Biosecurity incursions are one of Queensland agriculture’s greatest business risks with exotic pests, diseases and weeds having a potentially crippling impact on both plant and animal production systems and animal health and wellbeing across the state. Australia’s island status limits the risks from exotic pests and diseases but does not eliminate them. As the movement of people and goods around the globe increases, accompanying by changing environmental conditions, the number of biosecurity incursions is increasing.

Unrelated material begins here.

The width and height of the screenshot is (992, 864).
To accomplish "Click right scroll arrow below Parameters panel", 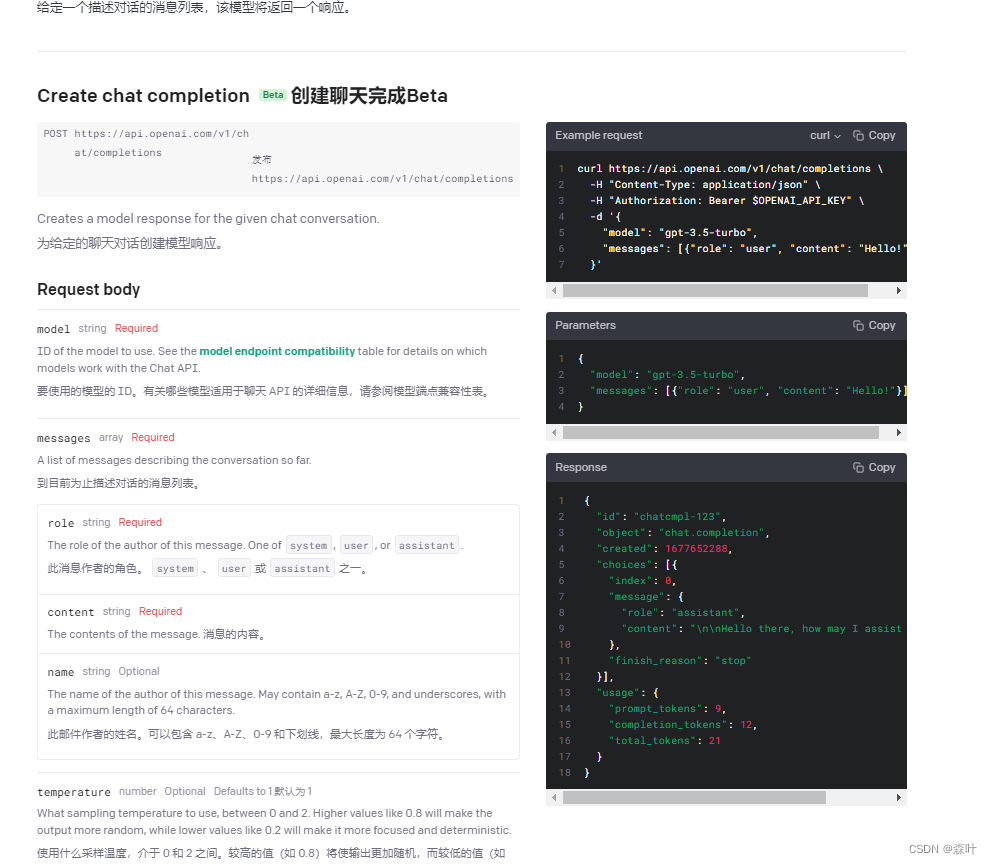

Queensland pork producers are now bracing for their next challenge, African Swine Fever (ASF). The highly infectious and contagious viral disease of domestic and wild pigs is currently spreading through Europe and Asia with Indonesia the latest country to confirm an outbreak. In October, a screening operation of all passengers and crew of flights from high-risk ASF countries, 28 infringements and 17 written warnings were issued for illegal important of pork, chicken and beef products. A number of pork products that were seized were sent for ASF testing, 22 per cent of which returned a positive result for ASF. The Australian Government has since increased biosecurity funding by $66.6 million to further prevent the disease from entering Australia.
But it’s not the only biosecurity threat farmers are facing, with a cargo ship recently refused entry into Australia because of the biosecurity risk posed by the brown marmorated stink bugs detected on board. The bug attacks over 300 plants and crops including corn, soybean, apples, grapes and peaches. While Infectious Bursal Disease Virus was recently detected at two egg farms in New Zealand, which if such a disease became endemic in Australia, could threaten our clean and green farming credentials. So, it is imperative that all Australians and visitors adhere to biosecurity requirements both on-farm and in general, and report suspected breaches to Biosecurity Queensland immediately.
Queensland remains Australia’s frontline biosecurity state for many overseas visitors and products, which means we will continue to receive more than our fair share of incursions. Effective government, public and industry partnerships are critical to protecting our farming future as well as our native wildlife. And with the number of biosecurity interceptions showing no sign of reducing, we must maintain vigilance and continue to remind everyone that they have a general biosecurity obligation and a role to play.